Linear layouts, triton, and linear algebra over F_2

last updated:

@typedfemale posted the paper “Linear Layouts: Robust Code Generation of Efficient Tensor Computation Using F2” on X (link to tweet). It looked interesting. I tweeted:

“I will actually read this. it’s always the very interesting things that use lin alg over finite fields. i remember in undergrad when i first saw a “real” application of it while learning the general number field sieve.”

I struggled with this paper. This post is the result of that effort. Hopefully, it is useful.

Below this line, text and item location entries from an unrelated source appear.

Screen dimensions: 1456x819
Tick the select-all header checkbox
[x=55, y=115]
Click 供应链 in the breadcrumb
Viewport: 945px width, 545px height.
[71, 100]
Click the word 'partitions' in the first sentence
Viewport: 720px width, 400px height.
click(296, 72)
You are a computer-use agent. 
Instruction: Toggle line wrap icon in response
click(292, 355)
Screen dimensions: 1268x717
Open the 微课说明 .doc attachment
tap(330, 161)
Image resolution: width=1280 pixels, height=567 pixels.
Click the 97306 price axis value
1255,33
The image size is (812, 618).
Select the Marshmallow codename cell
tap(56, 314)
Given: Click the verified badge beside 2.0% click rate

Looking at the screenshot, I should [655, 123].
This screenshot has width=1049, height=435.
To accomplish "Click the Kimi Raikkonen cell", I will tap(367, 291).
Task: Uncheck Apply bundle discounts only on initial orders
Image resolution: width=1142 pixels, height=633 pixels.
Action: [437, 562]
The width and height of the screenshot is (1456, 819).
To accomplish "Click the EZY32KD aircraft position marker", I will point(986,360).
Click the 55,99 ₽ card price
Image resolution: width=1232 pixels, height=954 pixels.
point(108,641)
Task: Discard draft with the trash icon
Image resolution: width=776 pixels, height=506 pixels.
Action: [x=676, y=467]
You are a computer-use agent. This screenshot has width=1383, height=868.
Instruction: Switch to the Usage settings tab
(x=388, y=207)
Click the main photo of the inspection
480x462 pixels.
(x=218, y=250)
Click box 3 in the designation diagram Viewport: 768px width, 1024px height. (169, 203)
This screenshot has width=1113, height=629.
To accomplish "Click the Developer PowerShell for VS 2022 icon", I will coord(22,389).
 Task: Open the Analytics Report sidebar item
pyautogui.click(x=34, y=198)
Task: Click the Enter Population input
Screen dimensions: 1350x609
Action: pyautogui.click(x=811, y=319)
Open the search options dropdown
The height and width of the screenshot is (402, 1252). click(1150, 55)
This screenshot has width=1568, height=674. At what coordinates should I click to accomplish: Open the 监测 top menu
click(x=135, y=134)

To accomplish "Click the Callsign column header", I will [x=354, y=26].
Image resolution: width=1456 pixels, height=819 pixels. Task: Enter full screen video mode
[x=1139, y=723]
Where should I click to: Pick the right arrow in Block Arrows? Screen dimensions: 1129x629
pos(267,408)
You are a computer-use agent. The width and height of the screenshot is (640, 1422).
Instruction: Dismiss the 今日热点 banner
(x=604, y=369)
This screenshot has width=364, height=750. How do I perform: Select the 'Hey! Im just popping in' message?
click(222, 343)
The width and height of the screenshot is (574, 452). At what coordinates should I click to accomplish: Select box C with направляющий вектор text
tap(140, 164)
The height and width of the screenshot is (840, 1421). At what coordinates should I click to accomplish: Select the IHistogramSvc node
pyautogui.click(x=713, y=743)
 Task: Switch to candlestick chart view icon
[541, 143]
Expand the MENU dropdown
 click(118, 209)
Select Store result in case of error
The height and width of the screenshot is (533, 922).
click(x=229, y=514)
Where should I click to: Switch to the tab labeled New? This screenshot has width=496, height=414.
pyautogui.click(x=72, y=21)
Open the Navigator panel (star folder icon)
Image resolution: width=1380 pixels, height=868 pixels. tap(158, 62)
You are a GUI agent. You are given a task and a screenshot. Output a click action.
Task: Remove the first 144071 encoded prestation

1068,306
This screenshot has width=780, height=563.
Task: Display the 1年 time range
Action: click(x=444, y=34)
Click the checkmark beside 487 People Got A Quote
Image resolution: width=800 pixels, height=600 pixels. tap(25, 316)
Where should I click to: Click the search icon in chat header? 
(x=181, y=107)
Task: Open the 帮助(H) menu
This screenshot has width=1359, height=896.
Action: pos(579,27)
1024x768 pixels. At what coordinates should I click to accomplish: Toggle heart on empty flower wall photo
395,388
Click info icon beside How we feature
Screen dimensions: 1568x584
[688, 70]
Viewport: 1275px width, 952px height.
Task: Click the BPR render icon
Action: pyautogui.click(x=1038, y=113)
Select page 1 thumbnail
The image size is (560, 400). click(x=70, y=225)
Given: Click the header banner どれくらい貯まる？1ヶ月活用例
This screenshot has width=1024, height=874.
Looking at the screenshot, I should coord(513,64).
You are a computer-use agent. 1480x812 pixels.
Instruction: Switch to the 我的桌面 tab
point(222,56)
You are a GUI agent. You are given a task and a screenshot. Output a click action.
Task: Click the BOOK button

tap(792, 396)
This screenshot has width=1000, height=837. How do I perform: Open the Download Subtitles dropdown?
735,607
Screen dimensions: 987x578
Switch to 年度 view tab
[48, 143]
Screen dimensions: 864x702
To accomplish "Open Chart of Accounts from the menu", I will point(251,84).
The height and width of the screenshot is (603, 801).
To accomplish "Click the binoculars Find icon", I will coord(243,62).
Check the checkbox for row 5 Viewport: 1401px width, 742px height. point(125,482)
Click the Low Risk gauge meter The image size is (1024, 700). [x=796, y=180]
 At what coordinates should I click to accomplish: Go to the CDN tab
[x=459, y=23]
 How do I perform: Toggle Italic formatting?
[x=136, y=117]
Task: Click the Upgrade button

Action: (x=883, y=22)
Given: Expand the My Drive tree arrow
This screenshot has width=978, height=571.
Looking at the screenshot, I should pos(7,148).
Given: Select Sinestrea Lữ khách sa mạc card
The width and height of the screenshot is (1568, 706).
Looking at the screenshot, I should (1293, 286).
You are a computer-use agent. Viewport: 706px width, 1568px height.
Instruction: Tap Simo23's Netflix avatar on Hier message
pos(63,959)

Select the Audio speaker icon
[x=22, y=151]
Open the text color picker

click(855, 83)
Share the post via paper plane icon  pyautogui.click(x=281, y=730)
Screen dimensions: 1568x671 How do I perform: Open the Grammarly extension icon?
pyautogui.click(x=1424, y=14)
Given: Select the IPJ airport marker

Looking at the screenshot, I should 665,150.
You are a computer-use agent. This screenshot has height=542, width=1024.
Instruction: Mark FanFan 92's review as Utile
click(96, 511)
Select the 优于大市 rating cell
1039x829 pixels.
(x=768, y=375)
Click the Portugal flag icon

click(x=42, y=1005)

My goal here is to just give a sense of their main idea: using linear algebra over the finite field $F_2$ to manage how tensor data is arranged for computation on GPUs. This is outside my usual area of optimization and machine learning, but anyway it looked like a fun read.

1. GPU and Tensor Layouts

Deep learning models use many tensor computations. GPUs accelerate these computations. The specific arrangement of tensor data on the GPU is called a “tensor layout.” This layout dictates, for example, which register within a specific thread (itself part of a GPU warp, a group of threads executing in lockstep) holds which piece of tensor data for an operation. This layout directly affects performance.

Current methods for defining and managing tensor layouts can apparently be complex.1 They can be specific to particular hardware or operations. This makes it difficult to build systems that are both flexible for different models and hardware, and also consistently fast and error-free. Incorrect or inefficient layouts lead to slow memory access, underused compute units, and slower models.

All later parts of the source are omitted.